The summer of 1971 is a scorching blur in my memory. The Rolling Stones’ Brown Sugar dominated the radio waves, we all celebrated the Mets’ 10th season, and my four-month Labrador puppy Waffles and I were inseparable friends. The skies were blue and school was over the horizon. It was a good time to be a six-year old kid in Brooklyn.
It was a good time to be Donald Trump, too. He’d just been given control of his father’s real estate company, effectively making him a millionaire at the age of 25 by virtue of a surname. Having dodged the Vietnam draft three years earlier, he’d moved back to New York to better marshal his empire. Inflated by a sense of certainty, he bestrode the narrow world like a titan.
Outside our house, heat rose off the tarmac in shimmering waves, and it was quiet. I went out to play fetch with Waffles, as was our pleasure in those days. He scampered around the street, and I paid no attention to the road. Why would I? It was just an ordinary, peaceful, American street. Much like yours, probably.
Around the corner came a black Mercedes — fast, heedless, screaming death. And Waffles was out in the road. In a heart-stopping moment I saw the danger and shouted, “No! Stop! Come back, Waffles!”
And he did! He started to scamper back to the sidewalk! But as he neared me, even as he was within arm’s reach, the car swerved and crushed him.
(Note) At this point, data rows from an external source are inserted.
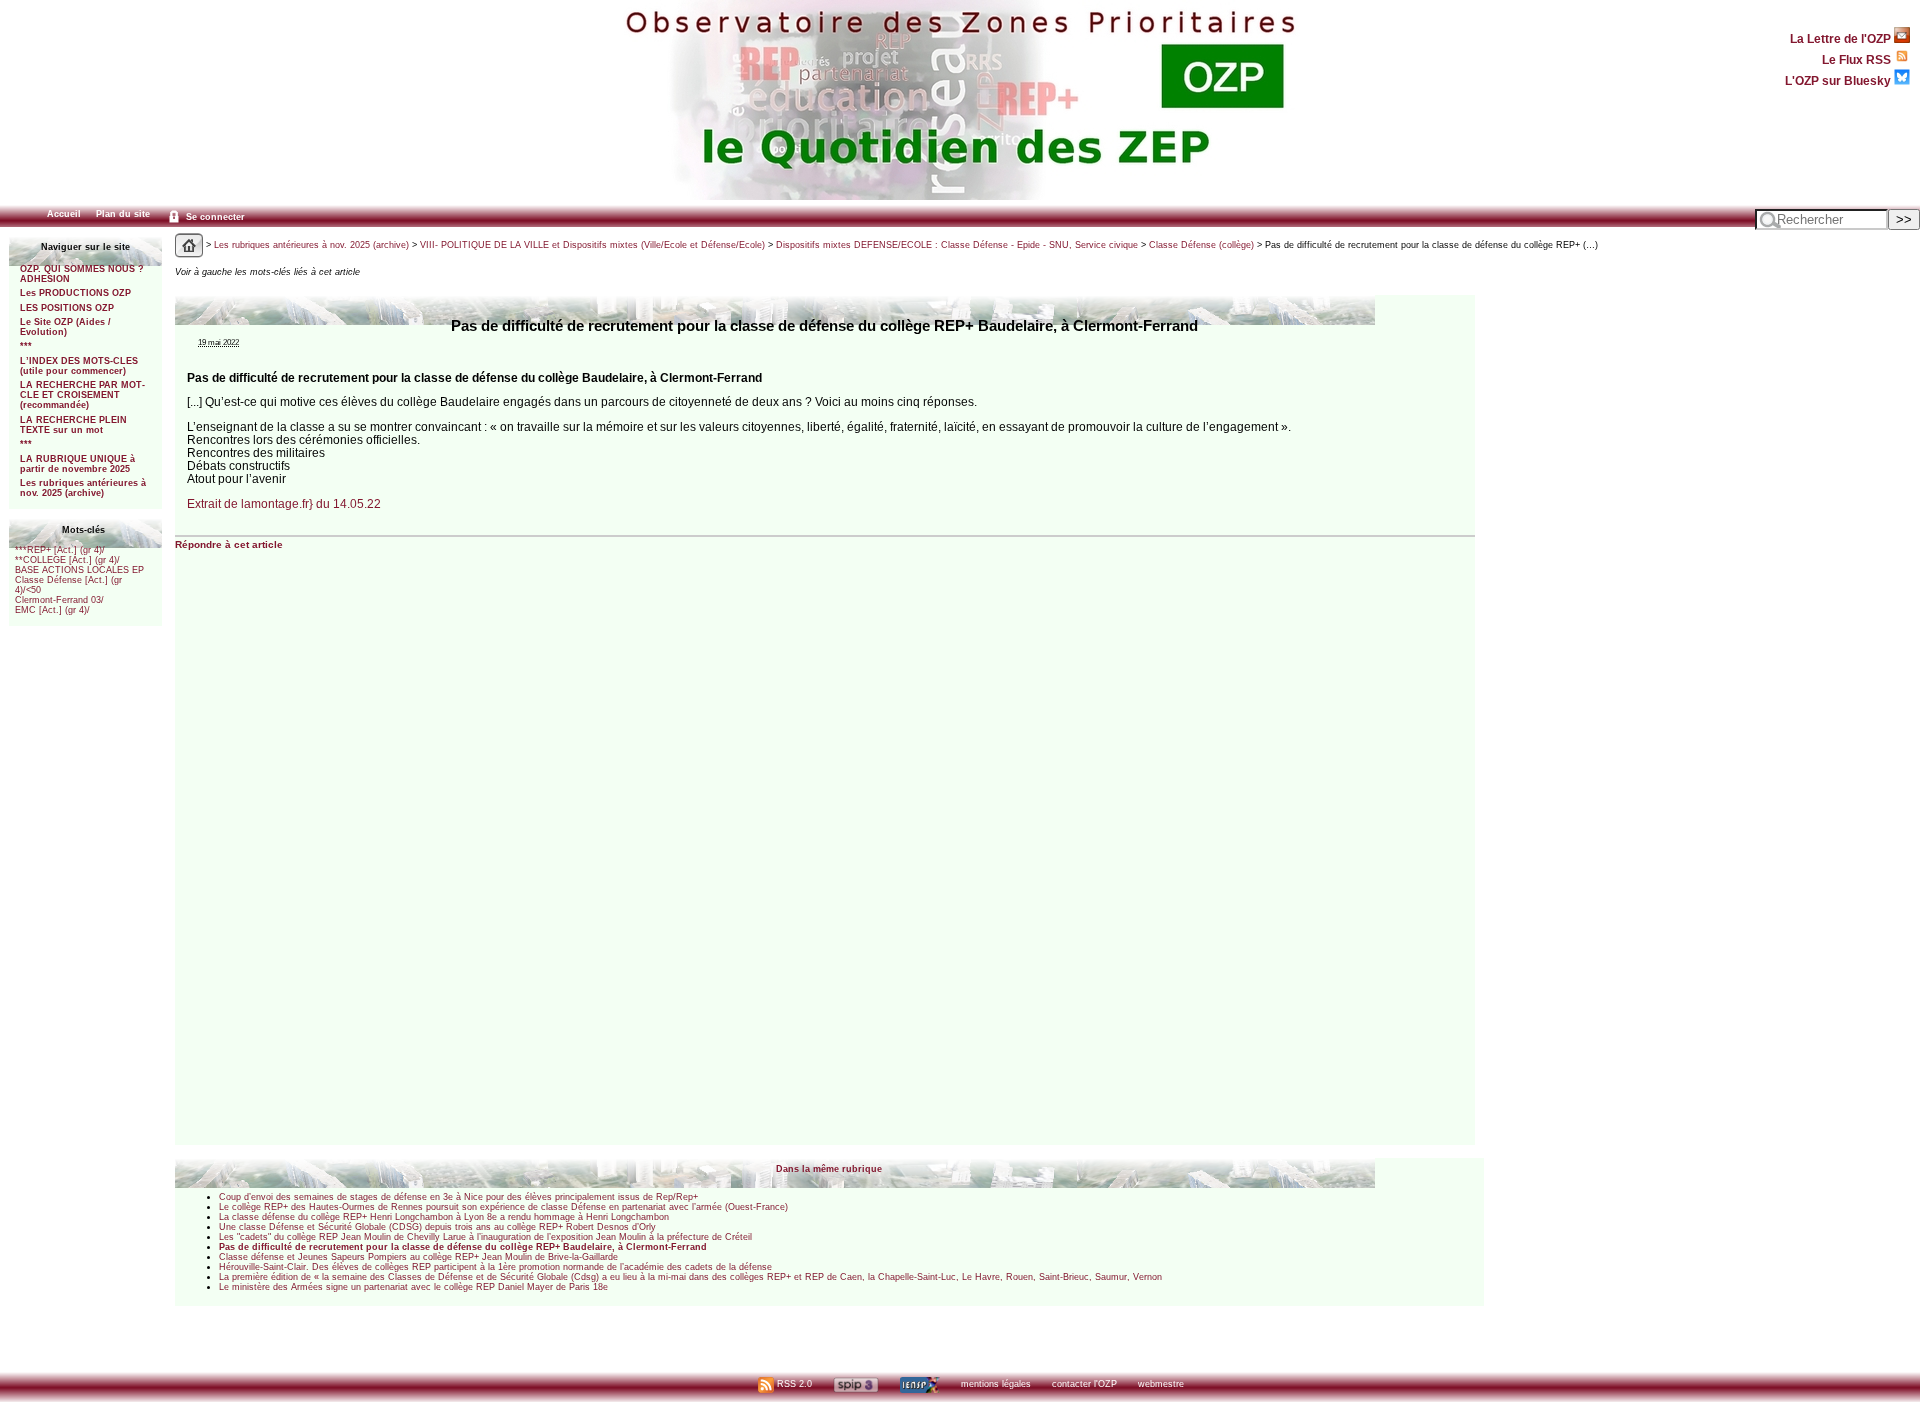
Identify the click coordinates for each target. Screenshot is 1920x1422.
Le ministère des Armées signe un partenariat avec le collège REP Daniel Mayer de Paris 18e (413, 1287)
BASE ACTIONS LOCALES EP (79, 570)
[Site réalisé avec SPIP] (856, 1384)
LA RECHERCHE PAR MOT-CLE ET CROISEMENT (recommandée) (82, 395)
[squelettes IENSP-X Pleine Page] (919, 1384)
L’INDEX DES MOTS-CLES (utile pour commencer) (79, 366)
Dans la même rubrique (829, 1169)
Not on purpose though, right? It was just an accident. The driver opened the door, lingeringly. He’d killed my best friend, a puppy, whose only joy was to love unconditionally and be loved in return. A tragedy that would have haunted me forever, but it wasn’t deliberate. That’s not the world we live in. Is it?
He stood over me as I held Waffles in my arms. To a boy of six, Trump was an Olympian being. He wore his money — no doubt his watch and suit could have bought our house several times over. Colossal, he hummed with hidden energy. Trump looked down at Waffles’ tiny, broken body.
“Did I kill your dog?”
I nodded in reply. Slowly, with sickening ease, he broke into a smile. Trump looked at me — looked right into my soul — and spoke with the voice of Satan.
“But no one will believe you!”
Then he laughed a metallic, rasping laugh, maniacal yet somehow joyless. A laugh from beyond the veil.
By the time he’d driven off I’d managed to collect myself enough to cry. I didn’t stop for a week.
I don’t know what the future holds. The world is wide and we are small. It’s only together that we can face the monsters, but I know that together we can win. Please heed my true story, and do what needs to be done, for Waffles.